Jodorowsky's Dune Ties To Giger's Panasonic Commercial


As though something possessed me, I needed to show a friend Giger's Japanese Panasonic Commercial. Immediately after, I showed the same friend the trailer for the upcoming documentary Jodorowsky's Dune. These two very different videos were connected. How did a Japanese commercial for a sound system connect to an un-produced sci-fi film?

Let's start with some back story. The artist H.R. Giger is best known for creating the design from Alien/s and the xenomorph itself. You can thank him for both the disgust and lust you have for the oddly erotic creature. Alejandro Jodorowsky is a eclectic director known for his bizarre and outlandish work that can be found mostly in the Criterion Collection. Watch Holy Mountain, it's the one film where Jesus eating himself makes the most sense ... for films in that criteria.

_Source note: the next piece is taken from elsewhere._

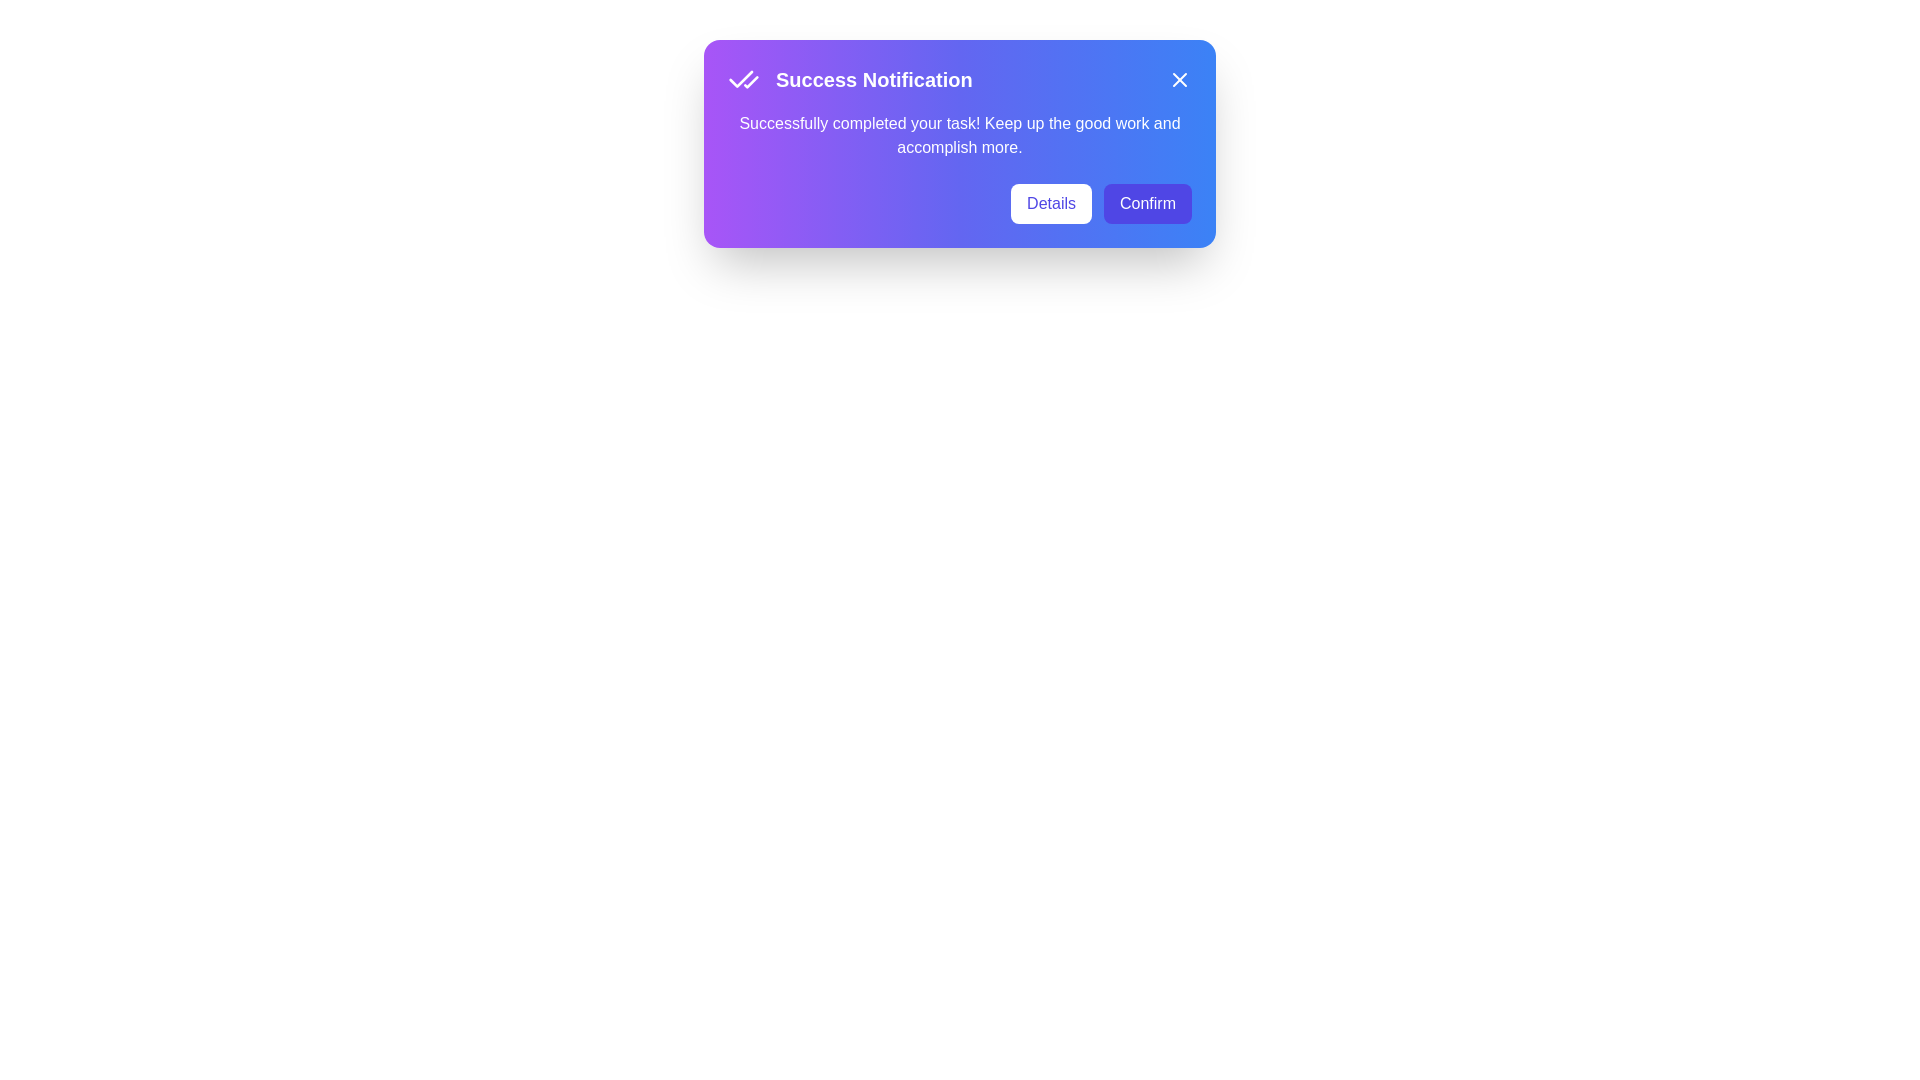 Image resolution: width=1920 pixels, height=1080 pixels. What do you see at coordinates (1147, 204) in the screenshot?
I see `the 'Confirm' button to acknowledge the notification` at bounding box center [1147, 204].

As the upcoming doc reveals in the trailer above, H.R. Giger worked on the unproduced Dune, but it seems he took his designs with him and possibly the model he created of a hideous moving palace and used them in a Japanese commercial for Panasonic for a new sound system at the time when the film fell through.

Why Panasonic chose such strange imagery is not known, you would have to ask the marketing of the time, which was 1985 and in Japan. The music playing for the ZONE Panasonic system commercial is also representative of the National Anthem, which begs more questions.

Jodorowsky's Dune will be out March 21 for consumption.